Pour attirer l’attention des passants sur lui, Modou Fall a sa stratégie : se vêtir d’un boubou confectionné avec des sachets en plastique qui lui donne même l’aspect d’un malade mental. Modou Fall est pourtant très lucide et même porteur de message pour sa société. « L’homme plastique », comme on l’appelle dans la capitale sénégalaise lutte contre l’avancée des déchets plastique mais pour la préservation de l’environnement. « Les dégâts causés par les sachets plastiques et les tasses « à jeter » sont nombreux surtout dans la capitale sénégalaise. La plupart du temps les gens ne sont pas conscientisés sur ce phénomène. Si cela continue ainsi, la vie des générations futures sera menacée. C’est pour cela j’essaye de sensibiliser les gens que je rencontre en de pareille circonstance », explique-t-il.

Au quartier Médina, à la rue 5 à Dakar, le nom de Modou Fall est connu de tous. Quarante sept hivernages à son compteur, de peau au teint purement noir, coiffé d’un chapeau fabriqué à base de tasses en plastique, « l’enfant de la rue 5 est », s’est bâti une réputation de «l’homme plastique ».

Modou Fall – L’homme plastique au monument de la renaissance Africaine (Crédit photo : Frank Boyer agence kamikazz-photo)

Son déguisement lui vaut des parfois des mésaventures. «On m’a insulté, mal jugé, stigmatisé, fui », se rappelle Modou Fall. « L’homme plastique » se voit refuser l’accès de certains lieux et structures. Mais il garde toujours sa lucidité pour arriver au bout de ses objectifs. Pour lui, une noble cause ne manque pas des moments difficiles.

 « Dakar est sale et je veux que les gens changent leur comportement. Le Sénégal nous appartient, c’est à nous de rendre notre pays propre »

Un homme de conviction et de dévouement, Modou Fall est marié et père de deux bouts de bois de Dieu. Son rêve est de voir les déchets plastiques éliminés de l’environnement sénégalais de manière définitive.
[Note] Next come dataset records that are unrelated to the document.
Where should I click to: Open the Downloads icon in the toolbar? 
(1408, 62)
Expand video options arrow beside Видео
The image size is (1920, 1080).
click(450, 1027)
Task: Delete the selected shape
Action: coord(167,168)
En 2006, Modou Fall crée son association dénommée « Sénégal Propre ». Avec un budget initial de 300.000 francs CFA, il se lance dans des activités d’achats de matériels.

Orphelin à 18 ans, Modou Fall a fait face à une série de défis de la vie. Il n’en a pas encore fini, quand, plus tard, sa génitrice aussi passe de vie à trépas. « La perte de maman a été la plus dure chose qui me soit arrivée de toute ma vie. Ma mère n’étant plus là, il fallait quelqu’un pour assurer la relève », dixit Modou.

Modou Fall – L’homme plastique au monument de la renaissance Africaine (Crédit photo : Frank Boyer agence kamikazz-photo)

Après ces quelques moments « sombres », l’homme se fait former dans des métiers comme la tôlerie et la menuiserie. Après son enrôlement dans l’armée sanctionné de deux années de service à la gendarmerie, Modou Fall retourne dans son commerce au grand marché de Dakar Sandaga. « C’est ici que ça a commencé. A l’époque, j’étais commerçant, je vendais des tissus. J’entendais souvent des étrangers qui me disaient (Dakar est vraiment sale). Cela m’a fait tellement de mal d’entendre ça. Mais ils avaient raison. Dakar est sale. Je veux que les gens changent leur comportement. Le Sénégal nous appartient, c’est à nous de rendre propre notre pays », se souvient-il. Servir son pays devient pour lui comme un sacerdoce. La formation militaire, explique-t-il, l’a aussi rendu sensible à la cause sociale.

 

Le 04 Janvier 2016, le gouvernement sénégalais a appliqué une loi interdisant l’utilisation des sachets plastiques à faible micron, c’est-à-dire des sacs fins. L’homme plastique se rejoint de cette décision et souhaite son application avec rigueur. « Mon combat ne fait que commencer », conclut Modou Fall.